He's highly selective about who he features on a track. There are only four credited features on Secure The Bag! – Jme, 67, Denzel Curry, and Craig David. The latter, who appears on closing track "You Don't Know Me", was a fan of his work and reached out through his management. They ended up recording around nine songs together. One track went on Tracey's EP, another went on David's upcoming album The Time Is Now.

"I don’t wanna work with anyone I don’t vibe with," Tracey says. "Craig's studio is like 10 minutes from my house, so we showed... ate an abundance of chocolate... and now we’ve got like eight or nine tracks together. We’ve got trap tunes, grime, a dance one, two pop ones … we’ll see how we feel about putting them all out."

Jme, co-founder of grime collective Boy Better Know, reached out to Tracey early on in his career.

"He’s one of the few gatekeepers who supports people," Tracey says. "He doesn't need to; he’s established and cool with his life, but he does. He’s local but he’s busy, but when he’s around he’s up for chilling. When I asked him if he wanted to put a verse on Secure The Bag! he was like 'bro I started writing it already'."

US rapper Denzel Curry reminded him right before the EP was finished that they said they'd do something together. "The third time we met, in LA, he was like ‘yeah bro I can spit grime now’. And me and my producer laughed a bit - lovingly! But we thought he could give it a try. And he went off."

With his reputation growing fast, the media pushed to label Tracey as the "new grime star". Yet the young MC, like several of his contemporaries, is reluctant to be pinned to one genre. His music draws on much more than that, and it's understandable that he'd also want to distance himself from a scene where some of its more established stars have been less than friendly.

+ + +

— GOAL OF THE EXERCISE —
Answer these questions using the passage about Tracey's collaborators.
1. Which four artists are credited as features on Secure The Bag!?
2. According to Tracey, how far is Craig David's studio from his house?
3. Where were Tracey and Denzel Curry meeting when Curry said he could spit grime?

— GIVEN DATA —
+ + +

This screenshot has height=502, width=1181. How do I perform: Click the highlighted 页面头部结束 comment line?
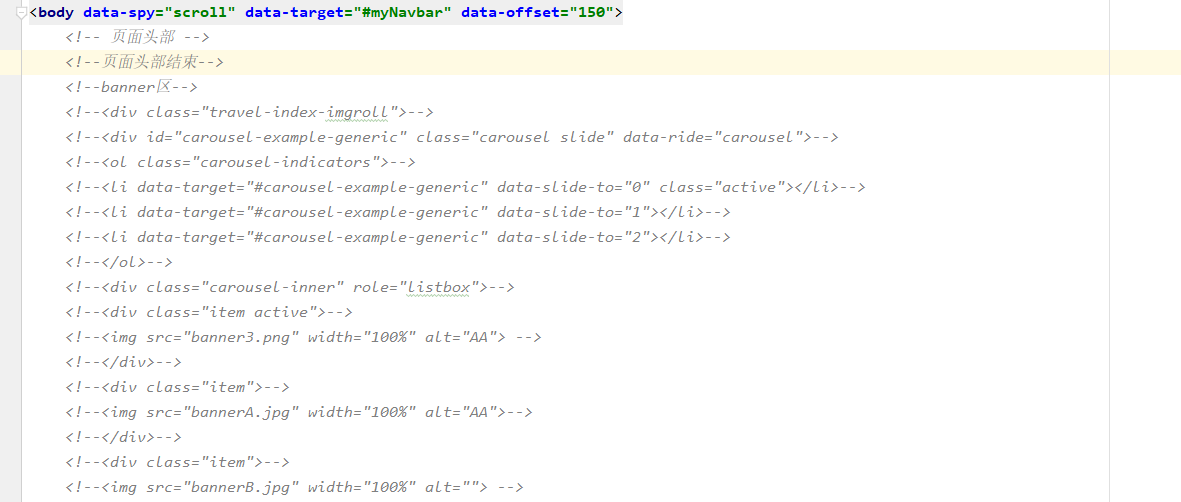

+ + +

— ANSWER FOR THE TASK —
1. Jme, 67, Denzel Curry, and Craig David.
2. About 10 minutes.
3. In LA, the third time they met.